The ambitions for Netflix‘s hit series “The Crown” have been fairly big since day one. The reported plan is to track the life of Queen Elizabeth II across six seasons, with each season covering a decade in the reign of her royal highness. Mentioned early on, but semi-forgotten, was the additional idea by the team behind the show to recast lead actress Claire Foy (now a Golden Globe winner for her role) in later seasons, as Queen Elizabeth II will be considerably older. And according to the show’s writer Peter Morgan, that approach remains one of their guiding forces.

“I feel that when we reach 1963-64 we’ve gone as far as we can go with Claire Foy without having to do silly things in terms of makeup to make her look older. She can’t help the fact she’s as young as she is, and if we were to go further forward we’d probably need to think about the issue of recasting everybody and so those conversations are happening now and I couldn’t tell you where we’ll come out,” he told Screen Daily.

“It’s a big thing to go on again.

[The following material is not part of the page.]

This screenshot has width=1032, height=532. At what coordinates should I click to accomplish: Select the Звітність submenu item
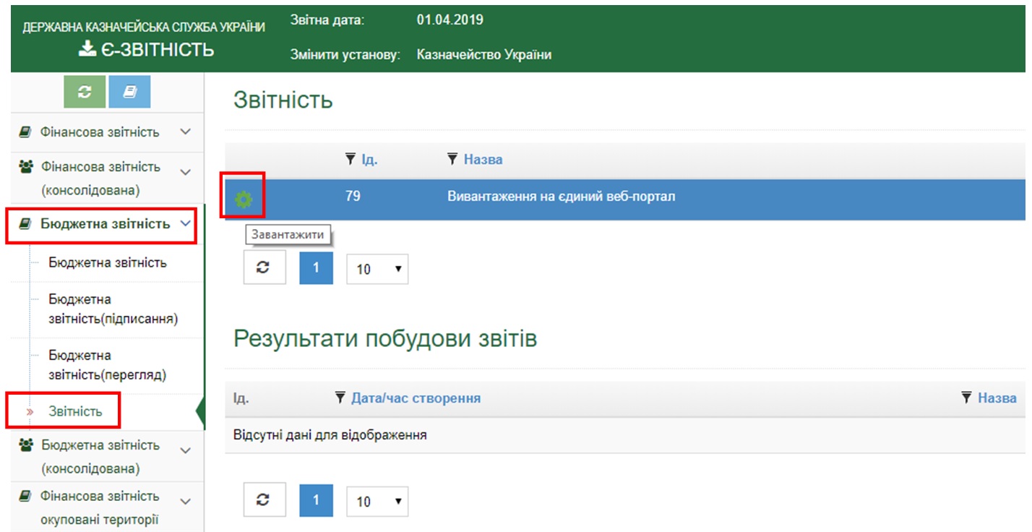click(75, 411)
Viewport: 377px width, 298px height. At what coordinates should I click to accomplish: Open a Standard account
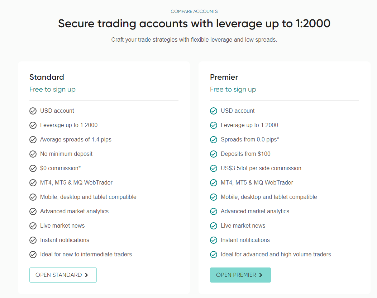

If we were to do another couple of seasons it would be with a fresh cast and everything that that entails, so everybody needs to look at one another and say ‘what is the appetite’ and under which circumstances and what terms would we do it. I’ve got strong feelings about how far you can go as an actor, I think you can age ten years younger than they are and ten years older and no more,” he added.

As much as Foy is terrific in her role, it makes sense to switch her out after covering nearly two decades as Queen Elizabeth II. But as we wait for news on what the future holds for “The Crown,” the second season is very much underway, with Deadline revealing that Michael C. Hall and Jodi Balfour have joined the cast as John F. and Jackie Kennedy, while Matthew Goode is also on board as Princess Margaret’s photographer husband Tony Armstrong-Jones. As for the story, Morgan teases what lays ahead in the next batch of episodes.

“It takes us up to 1963. We left season one with the Suez crisis about to unfold, so the first couple of episodes cover Suez, and within the royal family itself Princess Margaret and Tony Armstrong-Jones marry, we deal with a young Charles and his education, we deal with a visit to Buckingham palace of JFK and Jackie Kennedy, so it moves into a slightly post-Edwardian time,” he said. “We finish with Britain about to elect Harold Wilson as prime minister, so there’s a political change as we move into the era of ‘Look Back In Anger‘ [the ground-breaking social-realist play], what Suez did to Britain, and how much social change there was.”

Lots to look forward to. No word yet on the launch date for “The Crown” season 2, but probably a safe bet it’ll arrive by the end of the year.